Solved: Sporadic Javascript policy timeouts

Report Inappropriate Content · 06-13-2016 05:56 PM

We're seeing about 3% of our traffic through Apigee failing due to Javascript timeouts

Execution of Javascript.MyPolicy failed with error: Javascript runtime exceeded limit of 200ms

I realize that we can update our policy config to increase the default timeout from 200ms, but our these policies are very simple (retrieving a context variable and setting another) and they generally complete within 3ms. We've increased our memory allocation to the message processor but the issue remains. Each of our Javascript policies has this error, from the simplest one to more complex ones.

Any suggestions? The performance is generally good, but it just spikes randomly.

[edit] We're using OPDK 4.15.07.00. In particular, from "get-version.sh"
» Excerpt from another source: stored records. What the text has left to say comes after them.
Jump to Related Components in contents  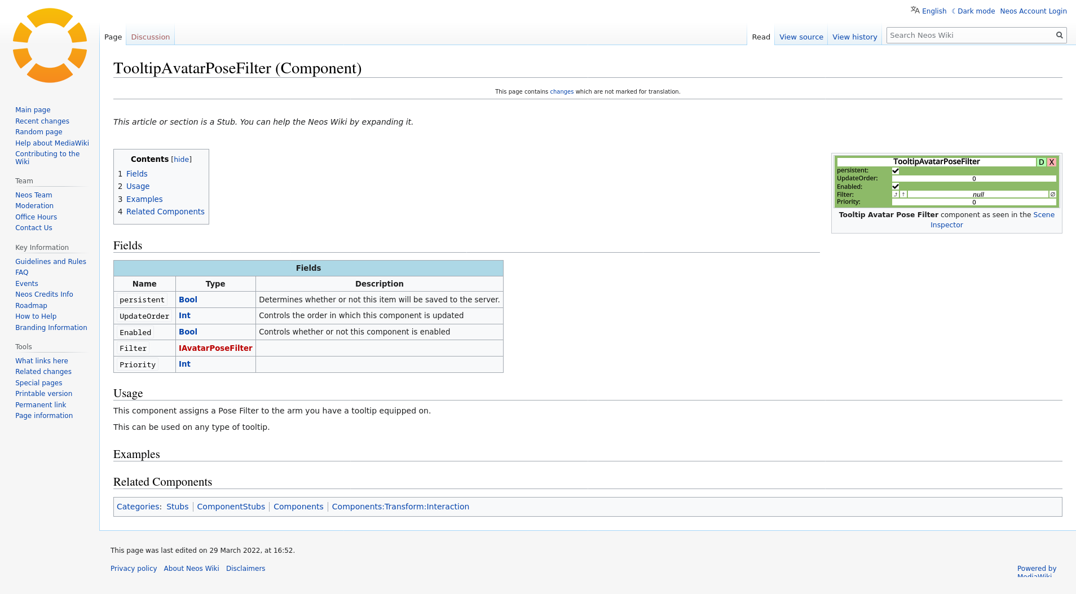[x=165, y=212]
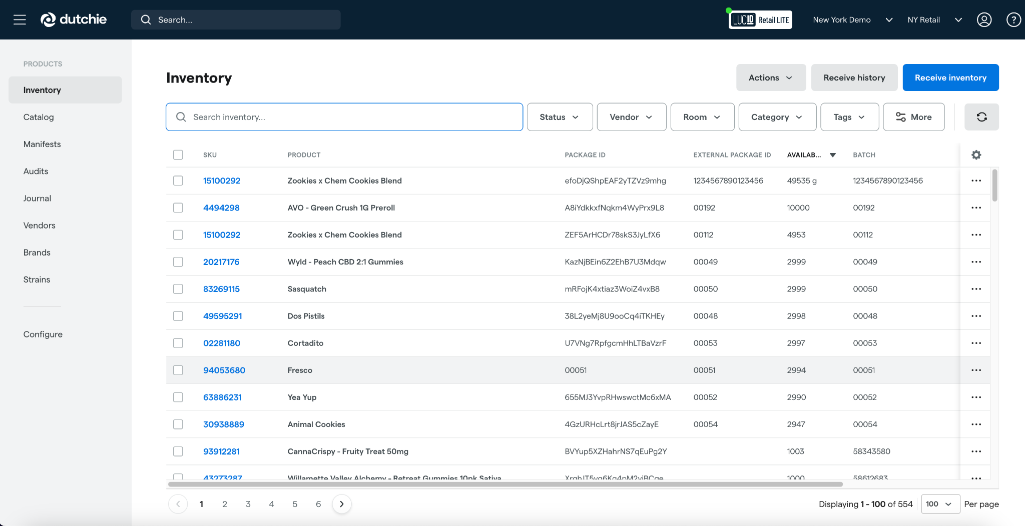Open the Status filter dropdown
The image size is (1025, 526).
[x=559, y=117]
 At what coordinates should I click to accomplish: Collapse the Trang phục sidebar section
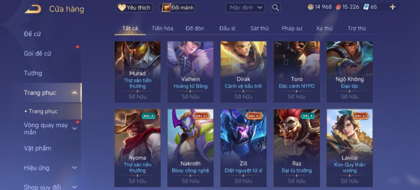tap(75, 93)
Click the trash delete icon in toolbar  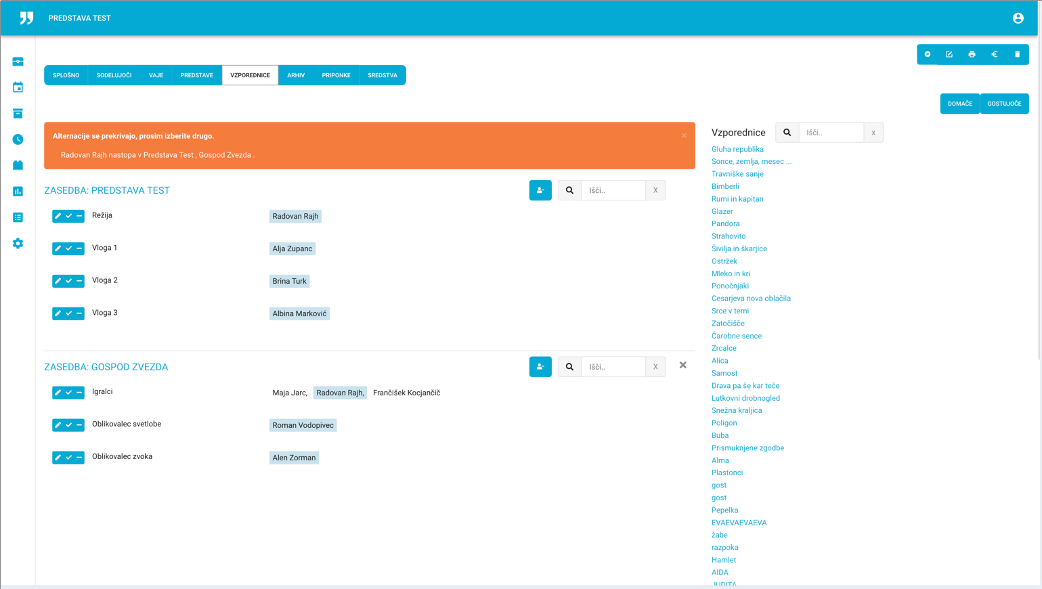[x=1017, y=54]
Installed          Current Version
Apigee Enterprise  1.0.0.1078.fe7934c.1509010011        
Apigee UI          4.15.07.00-768b187-20151006-203453  Version 4.15.07.00-75d1384-20150823-004603 is available for upgrade
                                                       /opt/apigee4/share/installer/apigee-upgrade.sh -c ui
Cassandra          2.0.15                               
Zookeeper          3.4.5                                
QPID               0.14                                 
Postgres           9.3

Report Inappropriate Content

After working with Apigee Support, we updated to use G1GC and increased the router & message-processor heap allocation. This has eliminated 99.9% of Javascript Timeouts.

View solution in original post

anilsr

@Eric Dahl , Is this on OnPremises Apigee Edge ? Which version do you see this issue ?

DChiesa

Yes, see Anil's question. Or, if you are in the Edge public cloud, is it a paid organization? Or a Trial organization.

Report Inappropriate Content

added our OPDK version info to the question

DChiesa

it may be undesirable, but you could just raise the limint beyond 200ms, to handle the 3% case. It's what I do if I run into such problems. Better to give a delayed response than no response.

Report Inappropriate Content

So two orders of magnitude increase (from under 3ms to 200ms) is not enough? It should be increased further?

DChiesa

I don't know about 2 orders of magnitude increase. I'm just trying to explain my recommendation. Better to give a delayed response than no response .As for why it takes more than 200ms sometimes, that is difficult to answer. One would need to examine the conditions on the MP node. You said you increased memory, but it's possible either that memory is not the problem, or, that increasing memory merely delays the onset of symptoms. Without doing a benchmark-type analysis, it will be difficult to know the reason for the delay.

For example, it could be that your system is under significant load when you see the delay. In which case all calls are subject to the effects of queuing and contention, even calls to JavaScript callouts. It could be that the system is not under much load at all, which means that caches are not warm, connections are not pooled, and everything takes extra time. It could be that there is too much heap available for the MP, and when a garbage collection event occurs, it "stops the world" for too long. (Tuning JVM for optimal GC behavior could be the subject of a doctoral thesis) Or it could be something else.

I won't be able to diagnose over the internet, but I can suggest as a start:

- check machine vitals on the MP - CPU, network, memory

- examine the similar stats on the supporting systems including C* and backend targets

- collect stats on every transaction to produce charts, to see how the variation changes over time. Does it grow steadily only to sink suddenly?

- connect a jconsole or similar to the MP JVM and examine GC events. Do they correlate with the delays in your JS Code?

Good luck!

kurtkanaskie

@Eric Dahl, @Dino Hmmm, seeing this too just recently. Sometimes the script runs in 4ms and others over 800ms. This is for the same GET /ping request run 20 times consecutively via JMeter. The script is checking headers and params for XSS and is not that long (< 40 lines).

Report Inappropriate Content

Hope it could help, we faced similar problems in our organization and it was due to Cassandra not well configured. If you are accessing KVMs or other data structures, please check this.

Report Inappropriate Content

After working with Apigee Support, we updated to use G1GC and increased the router & message-processor heap allocation. This has eliminated 99.9% of Javascript Timeouts.

tuhinsubhramaha

We are facing similar issue. Could you please help us. what is G1GC configuration you have updated?

Report Inappropriate Content

Here is the more details "http://www.oracle.com/technetwork/articles/java/g1gc-1984535.html" to use G1 on the top of Java8

To enable the property go to the system.properties located on path /{INSt_DIR}/apigee/edge-message-processor/conf and change the "useG1GC" from false to true.